Scientists Teach Machines to Learn Like Humans — Artificial Intelligence Advances
They then compared the outputs from both humans and machines through ‘visual Turing tests. A robot that can make logical leaps about things might someday be more adept at human-like decision-making. The software is not mimicking the way children acquire the ability to read and write but, rather, the way adults, who already know how, learn to recognize and re-create new characters.
The study authors stated further that considering the low level of data needed by humans to learn, the present effort by the researchers could lead to new advances in the field of artificial intelligence.

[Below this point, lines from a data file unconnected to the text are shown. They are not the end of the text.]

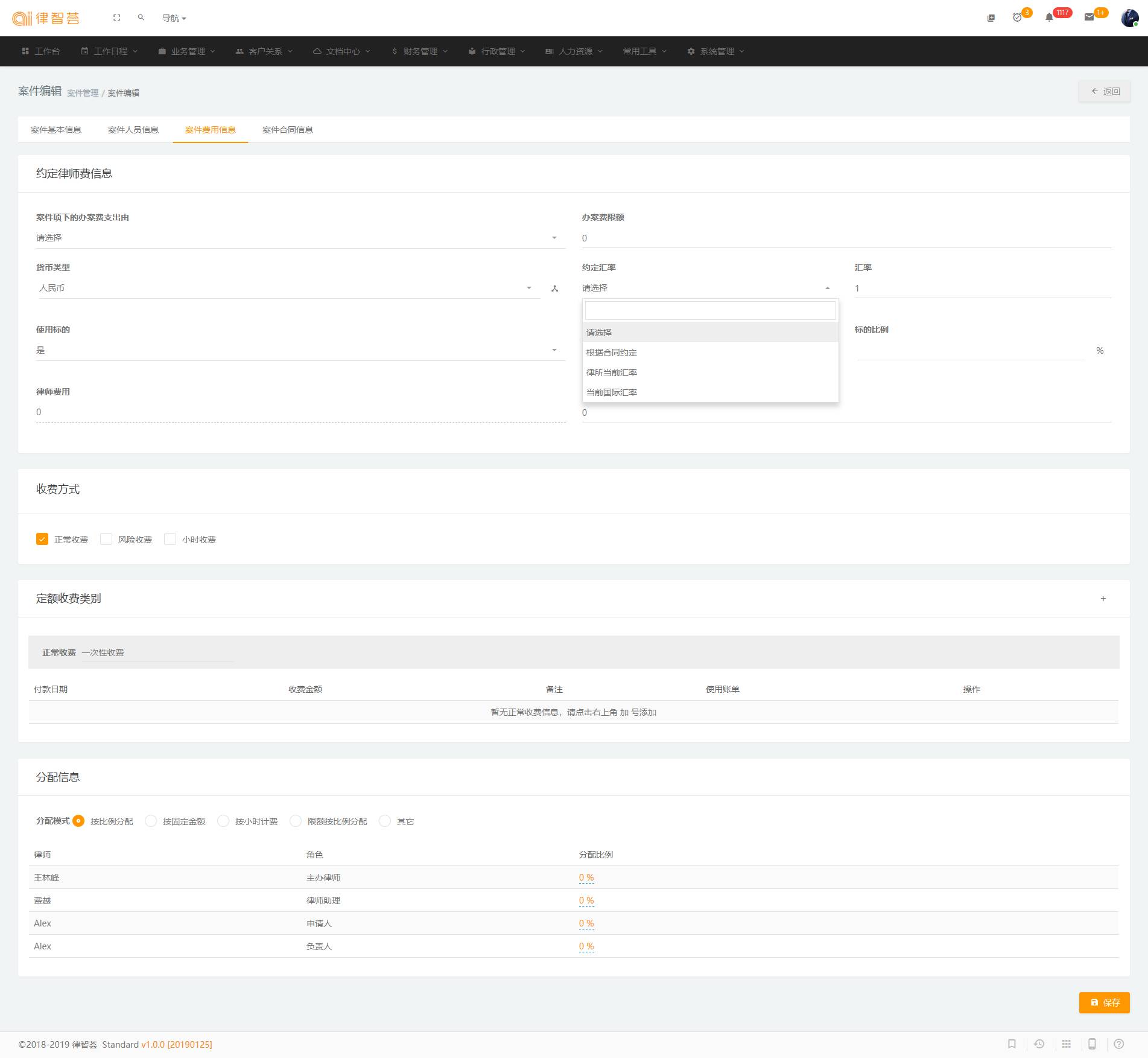Viewport: 1148px width, 1058px height.
Task: Open the bell notifications icon
Action: (1049, 18)
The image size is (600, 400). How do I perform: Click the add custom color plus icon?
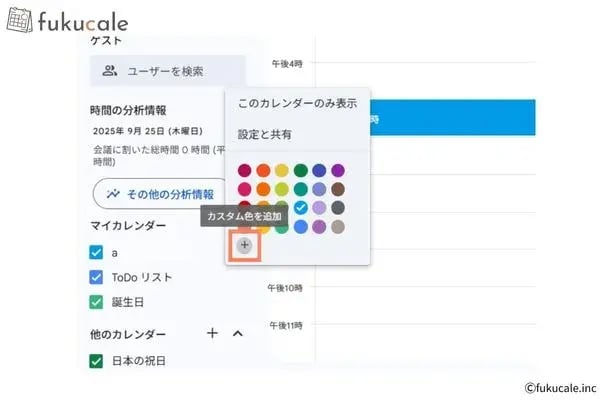point(245,245)
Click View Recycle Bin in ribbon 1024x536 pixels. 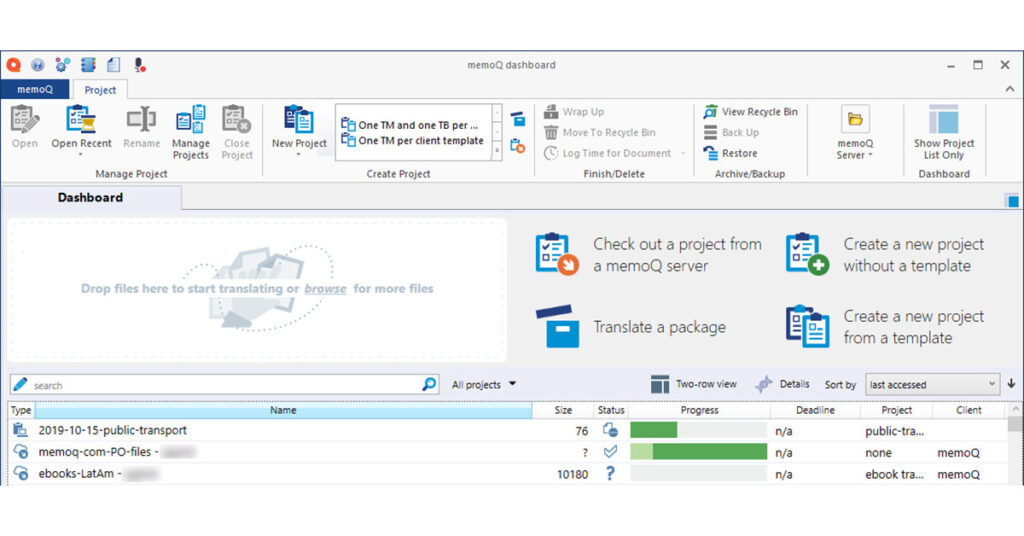coord(750,112)
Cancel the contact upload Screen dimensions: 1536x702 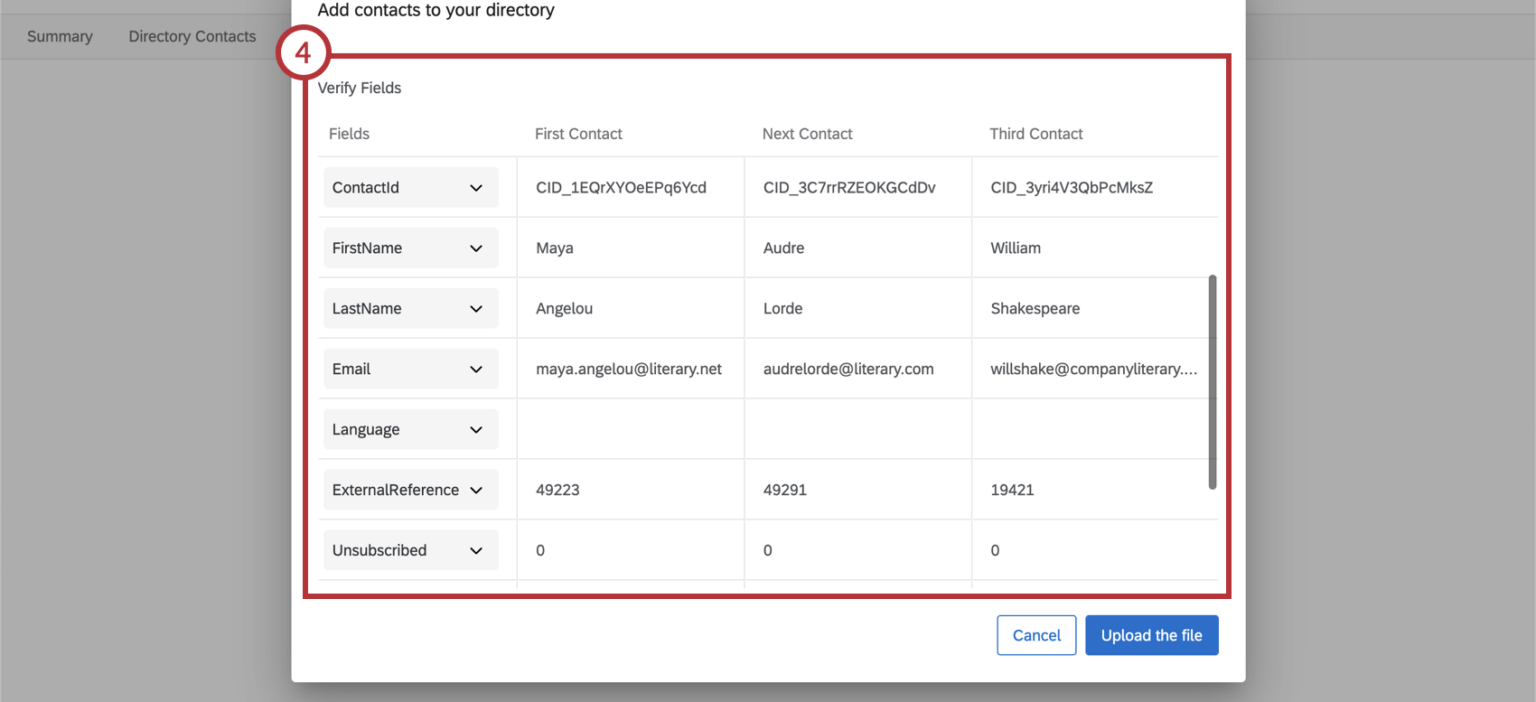tap(1036, 635)
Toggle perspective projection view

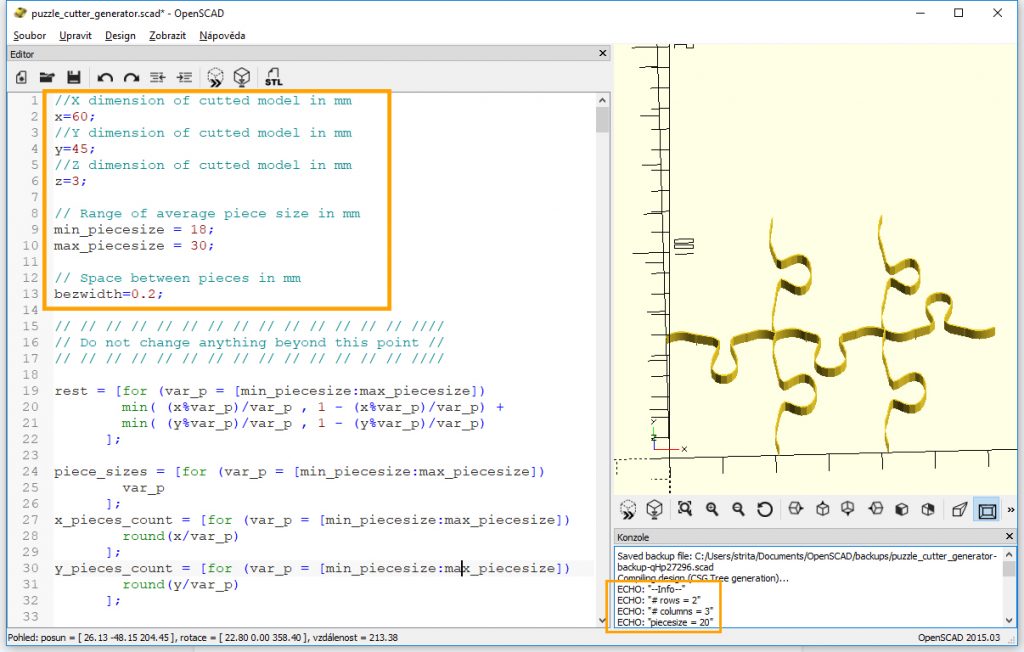point(959,509)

Brenden Lake, the study’s lead author and a Moore-Sloan Data Science Fellow at New York University, said the algorithm can lead to the development of better learning machines.
Here, the researchers’ model specified that characters in human writing systems consist of strokes, demarcated by the lifting of the pen, and that the strokes consist of substrokes, demarcated by points at which the pen’s velocity is zero.

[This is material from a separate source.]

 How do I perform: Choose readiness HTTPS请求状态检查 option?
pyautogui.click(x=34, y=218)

After learning the characters, the computer and humans were asked to copy several handwritten characters.
Only about less than a quarter of the judges were able to assess the handwritten characters correctly if they have been reproduced by a machine or a human.
The Washington Post reports that the algorithm helped computers to recognize letters from a limited set of examples. Google’s search machine learns your behavior and proceed to give you results accordingly. It was done after both were shown just one example of each character. “I think you can have the best of both worlds”, he says.
Just like the current machines that learn from examples, Chappie also learns from the people that teach him. Now imagine somebody shows you a pineapple.
Moreover, each program is created to generate variations of each symbol whenever the programs are run, helping it capture the way instances of such concepts might vary, such as the differences between how two people draw a letter.
Human volunteers from Amazon’s Mechanical Turk service were recruited to hand-draw thousands of characters from 50 different alphabets, including traditional languages like Latin, Greek, and Korean, as well as fictional ones like the alien language in “Futurama”.
Human judges were then asked to identify which characters were reproduced by a computer. But, when machines are allowed to perform new tasks they can only replicate those performed earlier by humans. But the research could also shed fresh light on how learning happens in young humans, the scientists pointed out. They don’t see characters as just inactive objects that are visual. The new AI averaged 3.3% errors, whereas competitor programs varied between 8% and 34.7%. If the interrogator couldn’t reliably distinguish the human answers from the computer answers, the computer would pass the test and have the status of a thinking machine, Turing argued.
Computers could reach conclusions after sifting through hundreds of thousands of examples, but scientists have had a hard time getting them to make inferences and comparisons during machine learning.
AI is still a long way from matching human abilities. The findings claim that computers have come closer to the human method of learning, The New York Times reported.
But our ability to quickly extrapolate from a small set of data comes with some notable drawbacks.
“I would be very careful with terms like ‘superhuman performance, ‘” said Oren Etzioni, chief executive of the Allen Institute for Artificial Intelligence in Seattle. “It’s the inevitable flip side of learning so quickly”.
The Turing test was first proposed by British scientist Alan Turing in the 1940s as a way to test whether the product of an artificial intelligence or computer program can fool humans it’s been made by humans. And while this research is important, it doesn’t necessarily mean that this is the way all machines will learn in the future.
The study, published in the journal Science, describes how scientists developed a “Bayesian Program Learning”, or BPL algorithm.
Each step, each paper, and each idea lights another candle to illuminate the massive void in our knowledge of intelligence and consciousness. Maybe tomorrow it will generating human-like speech, or even recreating art with greater success.